_EXERCISE MATERIAL_.
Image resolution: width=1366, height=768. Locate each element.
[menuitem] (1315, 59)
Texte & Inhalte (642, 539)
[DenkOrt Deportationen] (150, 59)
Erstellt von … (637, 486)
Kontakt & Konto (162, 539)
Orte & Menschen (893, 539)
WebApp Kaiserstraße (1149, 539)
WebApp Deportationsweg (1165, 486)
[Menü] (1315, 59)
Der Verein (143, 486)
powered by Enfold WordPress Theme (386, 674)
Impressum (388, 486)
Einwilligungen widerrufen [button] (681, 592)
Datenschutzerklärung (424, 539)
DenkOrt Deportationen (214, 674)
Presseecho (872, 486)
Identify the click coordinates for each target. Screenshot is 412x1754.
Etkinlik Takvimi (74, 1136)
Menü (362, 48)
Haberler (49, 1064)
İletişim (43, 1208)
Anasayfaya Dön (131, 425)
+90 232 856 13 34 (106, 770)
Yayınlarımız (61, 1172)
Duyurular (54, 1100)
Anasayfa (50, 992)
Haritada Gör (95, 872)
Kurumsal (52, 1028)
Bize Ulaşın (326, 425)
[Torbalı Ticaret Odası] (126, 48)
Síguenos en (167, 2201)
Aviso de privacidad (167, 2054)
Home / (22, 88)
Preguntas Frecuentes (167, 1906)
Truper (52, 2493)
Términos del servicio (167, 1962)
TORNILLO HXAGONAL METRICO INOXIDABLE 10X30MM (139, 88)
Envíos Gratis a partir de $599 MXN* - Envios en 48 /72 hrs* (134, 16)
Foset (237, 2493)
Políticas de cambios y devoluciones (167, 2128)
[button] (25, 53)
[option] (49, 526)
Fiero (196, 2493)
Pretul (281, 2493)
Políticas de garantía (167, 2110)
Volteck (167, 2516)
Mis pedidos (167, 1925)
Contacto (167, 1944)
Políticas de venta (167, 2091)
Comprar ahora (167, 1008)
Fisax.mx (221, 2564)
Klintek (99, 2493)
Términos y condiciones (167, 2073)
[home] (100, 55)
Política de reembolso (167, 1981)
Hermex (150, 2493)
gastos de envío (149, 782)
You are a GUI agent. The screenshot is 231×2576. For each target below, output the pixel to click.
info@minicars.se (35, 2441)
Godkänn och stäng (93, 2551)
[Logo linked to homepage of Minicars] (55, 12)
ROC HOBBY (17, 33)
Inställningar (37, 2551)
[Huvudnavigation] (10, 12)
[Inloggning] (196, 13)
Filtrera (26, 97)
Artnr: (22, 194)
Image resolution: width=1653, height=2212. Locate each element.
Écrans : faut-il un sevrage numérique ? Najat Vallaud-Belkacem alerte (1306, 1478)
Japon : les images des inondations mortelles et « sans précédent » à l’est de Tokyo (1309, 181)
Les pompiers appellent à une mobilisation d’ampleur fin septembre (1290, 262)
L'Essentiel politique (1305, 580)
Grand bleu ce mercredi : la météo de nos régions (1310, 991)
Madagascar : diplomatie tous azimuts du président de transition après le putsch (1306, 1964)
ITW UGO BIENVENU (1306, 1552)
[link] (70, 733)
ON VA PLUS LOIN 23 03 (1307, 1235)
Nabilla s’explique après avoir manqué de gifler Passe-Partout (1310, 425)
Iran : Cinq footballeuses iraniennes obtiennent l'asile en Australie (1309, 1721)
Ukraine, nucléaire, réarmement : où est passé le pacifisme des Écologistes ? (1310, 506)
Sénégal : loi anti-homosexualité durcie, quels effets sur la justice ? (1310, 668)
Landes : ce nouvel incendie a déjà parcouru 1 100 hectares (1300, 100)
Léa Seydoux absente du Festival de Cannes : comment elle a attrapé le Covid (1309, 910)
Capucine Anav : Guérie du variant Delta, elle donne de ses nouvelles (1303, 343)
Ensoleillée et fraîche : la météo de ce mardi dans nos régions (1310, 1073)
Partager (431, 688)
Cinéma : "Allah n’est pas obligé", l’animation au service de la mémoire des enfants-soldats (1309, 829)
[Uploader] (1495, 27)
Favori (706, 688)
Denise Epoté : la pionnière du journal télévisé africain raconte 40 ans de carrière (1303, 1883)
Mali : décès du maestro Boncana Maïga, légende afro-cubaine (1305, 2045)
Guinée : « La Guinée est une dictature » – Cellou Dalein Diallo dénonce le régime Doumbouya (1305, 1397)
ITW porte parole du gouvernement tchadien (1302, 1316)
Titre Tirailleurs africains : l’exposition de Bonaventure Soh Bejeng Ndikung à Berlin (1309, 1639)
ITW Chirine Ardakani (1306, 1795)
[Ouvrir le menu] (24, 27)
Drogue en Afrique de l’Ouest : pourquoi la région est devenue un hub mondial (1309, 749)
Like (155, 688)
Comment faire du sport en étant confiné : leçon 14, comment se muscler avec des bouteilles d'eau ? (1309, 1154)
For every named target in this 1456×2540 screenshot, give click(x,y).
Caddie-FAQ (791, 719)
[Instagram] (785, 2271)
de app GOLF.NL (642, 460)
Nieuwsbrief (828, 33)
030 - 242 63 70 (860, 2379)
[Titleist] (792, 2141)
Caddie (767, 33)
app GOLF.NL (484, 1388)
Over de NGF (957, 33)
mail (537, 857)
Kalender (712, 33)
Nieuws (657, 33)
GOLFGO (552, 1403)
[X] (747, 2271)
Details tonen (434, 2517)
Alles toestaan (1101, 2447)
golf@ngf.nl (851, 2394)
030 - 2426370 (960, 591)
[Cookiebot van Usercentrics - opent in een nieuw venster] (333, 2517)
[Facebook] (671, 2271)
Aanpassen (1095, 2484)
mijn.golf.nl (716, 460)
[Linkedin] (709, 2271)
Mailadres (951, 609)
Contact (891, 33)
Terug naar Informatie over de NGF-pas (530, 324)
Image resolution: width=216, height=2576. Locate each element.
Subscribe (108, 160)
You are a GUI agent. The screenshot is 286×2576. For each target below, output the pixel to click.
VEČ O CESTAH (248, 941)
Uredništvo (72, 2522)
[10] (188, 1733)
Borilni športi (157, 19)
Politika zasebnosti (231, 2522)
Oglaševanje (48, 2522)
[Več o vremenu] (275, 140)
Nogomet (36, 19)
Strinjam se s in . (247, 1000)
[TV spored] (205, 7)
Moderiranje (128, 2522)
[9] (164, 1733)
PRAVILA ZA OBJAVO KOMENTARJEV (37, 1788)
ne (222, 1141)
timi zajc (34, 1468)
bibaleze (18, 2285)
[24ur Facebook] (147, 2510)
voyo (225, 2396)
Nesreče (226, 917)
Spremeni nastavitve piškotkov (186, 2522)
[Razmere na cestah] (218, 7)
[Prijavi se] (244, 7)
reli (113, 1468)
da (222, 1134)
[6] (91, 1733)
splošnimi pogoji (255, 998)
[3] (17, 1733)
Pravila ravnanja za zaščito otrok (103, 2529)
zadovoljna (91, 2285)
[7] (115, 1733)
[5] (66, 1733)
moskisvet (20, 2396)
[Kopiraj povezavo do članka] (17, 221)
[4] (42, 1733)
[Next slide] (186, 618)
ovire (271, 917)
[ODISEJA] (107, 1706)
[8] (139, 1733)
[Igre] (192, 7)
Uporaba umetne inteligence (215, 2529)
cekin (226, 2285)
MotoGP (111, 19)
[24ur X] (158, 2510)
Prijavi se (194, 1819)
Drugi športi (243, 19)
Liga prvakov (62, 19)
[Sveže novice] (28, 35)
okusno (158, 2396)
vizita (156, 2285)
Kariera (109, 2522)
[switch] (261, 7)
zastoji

_TASK OBJECTIVE_. Write out the whole listing above once more, exactly.

_EXERCISE ANSWER_.
Image resolution: width=1366, height=768. Locate each element.
[menuitem] (1315, 59)
Texte & Inhalte (642, 539)
[DenkOrt Deportationen] (150, 59)
Erstellt von … (637, 486)
Kontakt & Konto (162, 539)
Orte & Menschen (893, 539)
WebApp Kaiserstraße (1149, 539)
WebApp Deportationsweg (1165, 486)
[Menü] (1315, 59)
Der Verein (143, 486)
powered by Enfold WordPress Theme (386, 674)
Impressum (388, 486)
Einwilligungen widerrufen [button] (681, 592)
Datenschutzerklärung (424, 539)
DenkOrt Deportationen (214, 674)
Presseecho (872, 486)
Identify the click coordinates for each target. Screenshot is 412x1754.
Etkinlik Takvimi (74, 1136)
Menü (362, 48)
Haberler (49, 1064)
İletişim (43, 1208)
Anasayfaya Dön (131, 425)
+90 232 856 13 34 (106, 770)
Yayınlarımız (61, 1172)
Duyurular (54, 1100)
Anasayfa (50, 992)
Haritada Gör (95, 872)
Kurumsal (52, 1028)
Bize Ulaşın (326, 425)
[Torbalı Ticaret Odası] (126, 48)
Síguenos en (167, 2201)
Aviso de privacidad (167, 2054)
Home / (22, 88)
Preguntas Frecuentes (167, 1906)
Truper (52, 2493)
Términos del servicio (167, 1962)
TORNILLO HXAGONAL METRICO INOXIDABLE 10X30MM (139, 88)
Envíos Gratis a partir de $599 MXN* - Envios en 48 /72 hrs* (134, 16)
Foset (237, 2493)
Políticas de cambios y devoluciones (167, 2128)
[button] (25, 53)
[option] (49, 526)
Fiero (196, 2493)
Pretul (281, 2493)
Políticas de garantía (167, 2110)
Volteck (167, 2516)
Mis pedidos (167, 1925)
Contacto (167, 1944)
Políticas de venta (167, 2091)
Comprar ahora (167, 1008)
Fisax.mx (221, 2564)
Klintek (99, 2493)
Términos y condiciones (167, 2073)
[home] (100, 55)
Política de reembolso (167, 1981)
Hermex (150, 2493)
gastos de envío (149, 782)
You are a GUI agent. The screenshot is 231×2576. For each target below, output the pixel to click.
info@minicars.se (35, 2441)
Godkänn och stäng (93, 2551)
[Logo linked to homepage of Minicars] (55, 12)
ROC HOBBY (17, 33)
Inställningar (37, 2551)
[Huvudnavigation] (10, 12)
[Inloggning] (196, 13)
Filtrera (26, 97)
Artnr: (22, 194)
Image resolution: width=1653, height=2212. Locate each element.
Écrans : faut-il un sevrage numérique ? Najat Vallaud-Belkacem alerte (1306, 1478)
Japon : les images des inondations mortelles et « sans précédent » à l’est de Tokyo (1309, 181)
Les pompiers appellent à une mobilisation d’ampleur fin septembre (1290, 262)
L'Essentiel politique (1305, 580)
Grand bleu ce mercredi : la météo de nos régions (1310, 991)
Madagascar : diplomatie tous azimuts du président de transition après le putsch (1306, 1964)
ITW UGO BIENVENU (1306, 1552)
[link] (70, 733)
ON VA PLUS LOIN 23 03 (1307, 1235)
Nabilla s’explique après avoir manqué de gifler Passe-Partout (1310, 425)
Iran : Cinq footballeuses iraniennes obtiennent l'asile en Australie (1309, 1721)
Ukraine, nucléaire, réarmement : où est passé le pacifisme des Écologistes ? (1310, 506)
Sénégal : loi anti-homosexualité durcie, quels effets sur la justice ? (1310, 668)
Landes : ce nouvel incendie a déjà parcouru 1 100 hectares (1300, 100)
Léa Seydoux absente du Festival de Cannes : comment elle a attrapé le Covid (1309, 910)
Capucine Anav : Guérie du variant Delta, elle donne de ses nouvelles (1303, 343)
Ensoleillée et fraîche : la météo de ce mardi dans nos régions (1310, 1073)
Partager (431, 688)
Cinéma : "Allah n’est pas obligé", l’animation au service de la mémoire des enfants-soldats (1309, 829)
[Uploader] (1495, 27)
Favori (706, 688)
Denise Epoté : la pionnière du journal télévisé africain raconte 40 ans de carrière (1303, 1883)
Mali : décès du maestro Boncana Maïga, légende afro-cubaine (1305, 2045)
Guinée : « La Guinée est une dictature » – Cellou Dalein Diallo dénonce le régime Doumbouya (1305, 1397)
ITW porte parole du gouvernement tchadien (1302, 1316)
Titre Tirailleurs africains : l’exposition de Bonaventure Soh Bejeng Ndikung à Berlin (1309, 1639)
ITW Chirine Ardakani (1306, 1795)
[Ouvrir le menu] (24, 27)
Drogue en Afrique de l’Ouest : pourquoi la région est devenue un hub mondial (1309, 749)
Like (155, 688)
Comment faire du sport en étant confiné : leçon 14, comment se muscler avec des bouteilles d'eau ? (1309, 1154)
For every named target in this 1456×2540 screenshot, give click(x,y).
Caddie-FAQ (791, 719)
[Instagram] (785, 2271)
de app GOLF.NL (642, 460)
Nieuwsbrief (828, 33)
030 - 242 63 70 (860, 2379)
[Titleist] (792, 2141)
Caddie (767, 33)
app GOLF.NL (484, 1388)
Over de NGF (957, 33)
mail (537, 857)
Kalender (712, 33)
Nieuws (657, 33)
GOLFGO (552, 1403)
[X] (747, 2271)
Details tonen (434, 2517)
Alles toestaan (1101, 2447)
golf@ngf.nl (851, 2394)
030 - 2426370 (960, 591)
[Cookiebot van Usercentrics - opent in een nieuw venster] (333, 2517)
[Facebook] (671, 2271)
Aanpassen (1095, 2484)
mijn.golf.nl (716, 460)
[Linkedin] (709, 2271)
Mailadres (951, 609)
Contact (891, 33)
Terug naar Informatie over de NGF-pas (530, 324)
Image resolution: width=216, height=2576. Locate each element.
Subscribe (108, 160)
You are a GUI agent. The screenshot is 286×2576. For each target below, output the pixel to click.
VEČ O CESTAH (248, 941)
Uredništvo (72, 2522)
[10] (188, 1733)
Borilni športi (157, 19)
Politika zasebnosti (231, 2522)
Oglaševanje (48, 2522)
[Več o vremenu] (275, 140)
Nogomet (36, 19)
Strinjam se s in . (247, 1000)
[TV spored] (205, 7)
Moderiranje (128, 2522)
[9] (164, 1733)
PRAVILA ZA OBJAVO KOMENTARJEV (37, 1788)
ne (222, 1141)
timi zajc (34, 1468)
bibaleze (18, 2285)
[24ur Facebook] (147, 2510)
voyo (225, 2396)
Nesreče (226, 917)
Spremeni nastavitve piškotkov (186, 2522)
[Razmere na cestah] (218, 7)
[Prijavi se] (244, 7)
reli (113, 1468)
da (222, 1134)
[6] (91, 1733)
splošnimi pogoji (255, 998)
[3] (17, 1733)
Pravila ravnanja za zaščito otrok (103, 2529)
zadovoljna (91, 2285)
[7] (115, 1733)
[5] (66, 1733)
moskisvet (20, 2396)
[Kopiraj povezavo do članka] (17, 221)
[4] (42, 1733)
[Next slide] (186, 618)
ovire (271, 917)
[ODISEJA] (107, 1706)
[8] (139, 1733)
[Igre] (192, 7)
Uporaba umetne inteligence (215, 2529)
cekin (226, 2285)
MotoGP (111, 19)
[24ur X] (158, 2510)
Prijavi se (194, 1819)
Drugi športi (243, 19)
Liga prvakov (62, 19)
[Sveže novice] (28, 35)
okusno (158, 2396)
vizita (156, 2285)
Kariera (109, 2522)
[switch] (261, 7)
zastoji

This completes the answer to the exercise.